The prototype of all magnetron-type devices is the multi-resonator magnetron, which is the best-known device of this class.

A great variety of oscillators and amplifiers have been developed on the basis of the magnetron principle of the interaction of an electron stream with an electromagnetic field; they differ in the design of the delay systems (slow-wave circuits) and the units for forming the electron flux.
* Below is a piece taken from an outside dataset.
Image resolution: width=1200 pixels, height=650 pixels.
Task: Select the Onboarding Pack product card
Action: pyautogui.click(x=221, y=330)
Three families of magnetrons are distinguished according to these attributes: (1) magnetrons with a closed, annular slow-wave circuit and electron flux (with the cathode in the interaction space); (2) magnetrons with an electrically open slow-wave circuit and a closed, annular electron flux (with the cathode in the interaction space); (3) magnetrons with closed or open slow-wave circuits and an injected electron flux (with the cathode outside the interaction space).

The first family includes mainly the multiresonator magnetron, or traveling-wave magnetron, in which the slow-wave circuit has clearly defined resonance properties (that is, the oscillations are excited at discrete frequencies), the operational type of oscillations is the π type or the π/2 type, and the oscillation frequency may be tuned mechanically or electrically over a small range (3-10 percent); the coaxial magnetron (a variety of multiresonator magnetron) with frequency tuning (up to 20 per-cent) and stabilization by means of an external or internal high-Q cavity resonator that is coaxial with the resonator system of the magnetron and is excited by an H₀₁₁ type of wave; the regenerative-amplifier magnetron, in which oscillations of the π type are stimulated and their frequency controlled by a low-power external signal, which is usually injected through a circulator into a heavily loaded resonator system; the voltage-tunable magnetron (mitron), in which a heavily loaded oscillatory system (usually of the interdigital type) has weakly defined resonance properties and the emission current of the cathode is limited, so that under low-power conditions the frequency is tuned over a broad range (up to about 1 octave and more) by means of the voltage.

The second family includes the carmatron, a backward-wave generator in which a bar-type slow-wave circuit (most frequently of the interdigital type) is usually used, with an internal energy absorber and tuning of the oscillation frequency by means of voltage; the amplitron, a powerful backward-wave amplifier with matched input and output devices and an amplifying frequency band of up to 10 percent of the average frequency (with SHF reflections at the input and output and with limiting of the emission current by means of temperature, an amplitron can operate as a self-excited oscillator with frequency tuning); the stabilotron, a very stable generator with mechanical frequency tuning, consisting of an amplitron, a reflecting power divider, a phase shifter, and a high-g stabilizing resonator (the term “platinotron” is often found in the literature as a general designation for the amplitron and stabilotron); and the ultron, a forward-wave amplifier with a broader amplifying frequency band (up to 20 percent) and higher gain (up to 30 decibels) than that of the amplitron.

The third family includes the magnetron-type backward-wave tube, with voltage frequency tuning of the generated oscillations over a broad range (up to 20 percent), and the traveling-wave tube of the magnetron type having a broad amplifying frequency band (up to 20 percent) and high gain (up to 20 decibels).